> _Exercise details_
Edit the entries below, replacing each occurrence of "How do I perform" with "How can I complete". Leave all other text unchanged.

Entries from a dataset:
■ ■ ■ ■
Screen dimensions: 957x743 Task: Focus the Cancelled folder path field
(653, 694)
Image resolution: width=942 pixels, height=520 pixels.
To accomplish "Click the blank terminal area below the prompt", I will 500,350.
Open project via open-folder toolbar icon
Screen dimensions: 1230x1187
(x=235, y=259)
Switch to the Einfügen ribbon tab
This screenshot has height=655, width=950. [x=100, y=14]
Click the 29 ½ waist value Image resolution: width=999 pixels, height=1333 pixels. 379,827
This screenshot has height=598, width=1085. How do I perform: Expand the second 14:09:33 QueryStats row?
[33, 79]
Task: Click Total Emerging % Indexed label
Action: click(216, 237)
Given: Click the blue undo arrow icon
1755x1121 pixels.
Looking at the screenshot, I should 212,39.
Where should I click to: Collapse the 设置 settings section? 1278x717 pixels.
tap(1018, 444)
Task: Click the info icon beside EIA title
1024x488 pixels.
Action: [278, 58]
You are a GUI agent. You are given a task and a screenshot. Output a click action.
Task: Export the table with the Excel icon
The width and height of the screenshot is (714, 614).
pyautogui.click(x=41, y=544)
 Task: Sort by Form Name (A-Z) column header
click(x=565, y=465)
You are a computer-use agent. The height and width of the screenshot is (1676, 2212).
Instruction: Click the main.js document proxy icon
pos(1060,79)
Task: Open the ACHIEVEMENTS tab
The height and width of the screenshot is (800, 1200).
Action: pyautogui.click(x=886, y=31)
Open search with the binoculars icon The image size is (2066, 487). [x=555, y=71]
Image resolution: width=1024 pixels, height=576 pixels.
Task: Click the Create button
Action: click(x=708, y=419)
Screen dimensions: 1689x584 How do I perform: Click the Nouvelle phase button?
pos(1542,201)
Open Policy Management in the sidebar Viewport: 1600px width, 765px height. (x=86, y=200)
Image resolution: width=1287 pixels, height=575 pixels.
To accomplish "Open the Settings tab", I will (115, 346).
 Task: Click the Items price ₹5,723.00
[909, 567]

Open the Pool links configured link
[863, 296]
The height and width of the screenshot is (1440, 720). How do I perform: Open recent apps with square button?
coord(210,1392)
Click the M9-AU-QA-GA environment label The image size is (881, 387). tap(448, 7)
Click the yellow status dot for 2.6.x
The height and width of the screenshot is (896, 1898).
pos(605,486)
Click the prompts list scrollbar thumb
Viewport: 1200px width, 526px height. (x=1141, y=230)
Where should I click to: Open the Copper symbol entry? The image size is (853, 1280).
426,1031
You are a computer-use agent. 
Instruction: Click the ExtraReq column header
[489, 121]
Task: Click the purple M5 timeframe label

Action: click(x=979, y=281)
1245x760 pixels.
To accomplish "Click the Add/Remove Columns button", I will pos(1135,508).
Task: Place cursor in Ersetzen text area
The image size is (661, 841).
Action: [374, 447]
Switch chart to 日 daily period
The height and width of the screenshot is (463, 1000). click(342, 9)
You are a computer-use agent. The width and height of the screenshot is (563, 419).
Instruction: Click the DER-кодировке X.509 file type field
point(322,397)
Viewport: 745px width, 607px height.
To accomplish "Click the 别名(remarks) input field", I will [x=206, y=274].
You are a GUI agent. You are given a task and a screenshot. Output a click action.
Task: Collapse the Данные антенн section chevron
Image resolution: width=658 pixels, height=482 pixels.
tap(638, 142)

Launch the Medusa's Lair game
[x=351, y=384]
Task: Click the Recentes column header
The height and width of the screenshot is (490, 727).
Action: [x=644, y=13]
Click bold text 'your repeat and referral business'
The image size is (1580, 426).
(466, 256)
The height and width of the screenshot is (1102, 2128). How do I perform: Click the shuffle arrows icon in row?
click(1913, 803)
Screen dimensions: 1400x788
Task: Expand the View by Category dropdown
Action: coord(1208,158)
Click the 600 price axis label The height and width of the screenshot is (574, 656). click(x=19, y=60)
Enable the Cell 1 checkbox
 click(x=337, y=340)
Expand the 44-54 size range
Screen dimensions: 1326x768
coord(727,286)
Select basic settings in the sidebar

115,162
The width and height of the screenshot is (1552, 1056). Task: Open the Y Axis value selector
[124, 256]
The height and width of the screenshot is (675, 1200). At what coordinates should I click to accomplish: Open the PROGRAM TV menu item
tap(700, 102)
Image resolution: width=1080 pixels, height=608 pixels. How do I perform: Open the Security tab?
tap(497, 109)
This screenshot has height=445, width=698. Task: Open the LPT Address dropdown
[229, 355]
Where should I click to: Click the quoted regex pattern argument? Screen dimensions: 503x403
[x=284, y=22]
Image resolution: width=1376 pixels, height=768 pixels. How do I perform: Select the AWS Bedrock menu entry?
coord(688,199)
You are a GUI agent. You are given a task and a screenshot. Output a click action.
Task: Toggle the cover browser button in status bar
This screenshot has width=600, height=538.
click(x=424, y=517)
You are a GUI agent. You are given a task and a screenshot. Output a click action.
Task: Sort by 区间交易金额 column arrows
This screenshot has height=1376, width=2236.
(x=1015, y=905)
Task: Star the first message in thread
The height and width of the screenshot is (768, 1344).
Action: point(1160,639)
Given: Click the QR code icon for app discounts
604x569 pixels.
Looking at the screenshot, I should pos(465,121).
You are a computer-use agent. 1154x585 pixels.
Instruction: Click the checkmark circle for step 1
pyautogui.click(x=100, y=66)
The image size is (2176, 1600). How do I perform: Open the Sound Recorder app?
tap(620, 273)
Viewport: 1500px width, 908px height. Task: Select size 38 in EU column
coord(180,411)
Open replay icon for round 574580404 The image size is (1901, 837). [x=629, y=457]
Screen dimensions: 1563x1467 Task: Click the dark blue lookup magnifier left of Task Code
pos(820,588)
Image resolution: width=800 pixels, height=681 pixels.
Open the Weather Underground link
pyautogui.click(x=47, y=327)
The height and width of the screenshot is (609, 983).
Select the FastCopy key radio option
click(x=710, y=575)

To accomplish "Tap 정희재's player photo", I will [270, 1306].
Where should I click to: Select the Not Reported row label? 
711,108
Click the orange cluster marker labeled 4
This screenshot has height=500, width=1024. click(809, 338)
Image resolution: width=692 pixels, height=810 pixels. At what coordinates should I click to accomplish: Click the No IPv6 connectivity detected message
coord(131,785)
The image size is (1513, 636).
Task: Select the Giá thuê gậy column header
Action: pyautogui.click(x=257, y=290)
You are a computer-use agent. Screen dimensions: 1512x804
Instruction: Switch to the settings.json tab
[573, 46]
■ ■ ■ ■
> _Task output_
Screen dimensions: 957x743 Task: Focus the Cancelled folder path field
(653, 694)
Image resolution: width=942 pixels, height=520 pixels.
To accomplish "Click the blank terminal area below the prompt", I will 500,350.
Open project via open-folder toolbar icon
Screen dimensions: 1230x1187
(x=235, y=259)
Switch to the Einfügen ribbon tab
This screenshot has height=655, width=950. [x=100, y=14]
Click the 29 ½ waist value Image resolution: width=999 pixels, height=1333 pixels. 379,827
This screenshot has height=598, width=1085. How can I complete: Expand the second 14:09:33 QueryStats row?
[33, 79]
Task: Click Total Emerging % Indexed label
Action: click(216, 237)
Given: Click the blue undo arrow icon
1755x1121 pixels.
Looking at the screenshot, I should 212,39.
Where should I click to: Collapse the 设置 settings section? 1278x717 pixels.
tap(1018, 444)
Task: Click the info icon beside EIA title
1024x488 pixels.
Action: [278, 58]
You are a GUI agent. You are given a task and a screenshot. Output a click action.
Task: Export the table with the Excel icon
The width and height of the screenshot is (714, 614).
pyautogui.click(x=41, y=544)
 Task: Sort by Form Name (A-Z) column header
click(x=565, y=465)
You are a computer-use agent. The height and width of the screenshot is (1676, 2212).
Instruction: Click the main.js document proxy icon
pos(1060,79)
Task: Open the ACHIEVEMENTS tab
The height and width of the screenshot is (800, 1200).
Action: pyautogui.click(x=886, y=31)
Open search with the binoculars icon The image size is (2066, 487). [x=555, y=71]
Image resolution: width=1024 pixels, height=576 pixels.
Task: Click the Create button
Action: click(x=708, y=419)
Screen dimensions: 1689x584 How can I complete: Click the Nouvelle phase button?
pos(1542,201)
Open Policy Management in the sidebar Viewport: 1600px width, 765px height. (x=86, y=200)
Image resolution: width=1287 pixels, height=575 pixels.
To accomplish "Open the Settings tab", I will (115, 346).
 Task: Click the Items price ₹5,723.00
[909, 567]

Open the Pool links configured link
[863, 296]
The height and width of the screenshot is (1440, 720). How can I complete: Open recent apps with square button?
coord(210,1392)
Click the M9-AU-QA-GA environment label The image size is (881, 387). tap(448, 7)
Click the yellow status dot for 2.6.x
The height and width of the screenshot is (896, 1898).
pos(605,486)
Click the prompts list scrollbar thumb
Viewport: 1200px width, 526px height. (x=1141, y=230)
Where should I click to: Open the Copper symbol entry? The image size is (853, 1280).
426,1031
You are a computer-use agent. 
Instruction: Click the ExtraReq column header
[489, 121]
Task: Click the purple M5 timeframe label

Action: click(x=979, y=281)
1245x760 pixels.
To accomplish "Click the Add/Remove Columns button", I will pos(1135,508).
Task: Place cursor in Ersetzen text area
The image size is (661, 841).
Action: [374, 447]
Switch chart to 日 daily period
The height and width of the screenshot is (463, 1000). click(342, 9)
You are a computer-use agent. The width and height of the screenshot is (563, 419).
Instruction: Click the DER-кодировке X.509 file type field
point(322,397)
Viewport: 745px width, 607px height.
To accomplish "Click the 别名(remarks) input field", I will [x=206, y=274].
You are a GUI agent. You are given a task and a screenshot. Output a click action.
Task: Collapse the Данные антенн section chevron
Image resolution: width=658 pixels, height=482 pixels.
tap(638, 142)

Launch the Medusa's Lair game
[x=351, y=384]
Task: Click the Recentes column header
The height and width of the screenshot is (490, 727).
Action: [x=644, y=13]
Click bold text 'your repeat and referral business'
The image size is (1580, 426).
(466, 256)
The height and width of the screenshot is (1102, 2128). How can I complete: Click the shuffle arrows icon in row?
click(1913, 803)
Screen dimensions: 1400x788
Task: Expand the View by Category dropdown
Action: coord(1208,158)
Click the 600 price axis label The height and width of the screenshot is (574, 656). click(x=19, y=60)
Enable the Cell 1 checkbox
 click(x=337, y=340)
Expand the 44-54 size range
Screen dimensions: 1326x768
coord(727,286)
Select basic settings in the sidebar

115,162
The width and height of the screenshot is (1552, 1056). Task: Open the Y Axis value selector
[124, 256]
The height and width of the screenshot is (675, 1200). At what coordinates should I click to accomplish: Open the PROGRAM TV menu item
tap(700, 102)
Image resolution: width=1080 pixels, height=608 pixels. How can I complete: Open the Security tab?
tap(497, 109)
This screenshot has height=445, width=698. Task: Open the LPT Address dropdown
[229, 355]
Where should I click to: Click the quoted regex pattern argument? Screen dimensions: 503x403
[x=284, y=22]
Image resolution: width=1376 pixels, height=768 pixels. How can I complete: Select the AWS Bedrock menu entry?
coord(688,199)
You are a GUI agent. You are given a task and a screenshot. Output a click action.
Task: Toggle the cover browser button in status bar
This screenshot has width=600, height=538.
click(x=424, y=517)
You are a GUI agent. You are given a task and a screenshot. Output a click action.
Task: Sort by 区间交易金额 column arrows
This screenshot has height=1376, width=2236.
(x=1015, y=905)
Task: Star the first message in thread
The height and width of the screenshot is (768, 1344).
Action: point(1160,639)
Given: Click the QR code icon for app discounts
604x569 pixels.
Looking at the screenshot, I should pos(465,121).
You are a computer-use agent. 1154x585 pixels.
Instruction: Click the checkmark circle for step 1
pyautogui.click(x=100, y=66)
The image size is (2176, 1600). How can I complete: Open the Sound Recorder app?
tap(620, 273)
Viewport: 1500px width, 908px height. Task: Select size 38 in EU column
coord(180,411)
Open replay icon for round 574580404 The image size is (1901, 837). [x=629, y=457]
Screen dimensions: 1563x1467 Task: Click the dark blue lookup magnifier left of Task Code
pos(820,588)
Image resolution: width=800 pixels, height=681 pixels.
Open the Weather Underground link
pyautogui.click(x=47, y=327)
The height and width of the screenshot is (609, 983).
Select the FastCopy key radio option
click(x=710, y=575)

To accomplish "Tap 정희재's player photo", I will [270, 1306].
Where should I click to: Select the Not Reported row label? 
711,108
Click the orange cluster marker labeled 4
This screenshot has height=500, width=1024. click(809, 338)
Image resolution: width=692 pixels, height=810 pixels. At what coordinates should I click to accomplish: Click the No IPv6 connectivity detected message
coord(131,785)
The image size is (1513, 636).
Task: Select the Giá thuê gậy column header
Action: pyautogui.click(x=257, y=290)
You are a computer-use agent. Screen dimensions: 1512x804
Instruction: Switch to the settings.json tab
[573, 46]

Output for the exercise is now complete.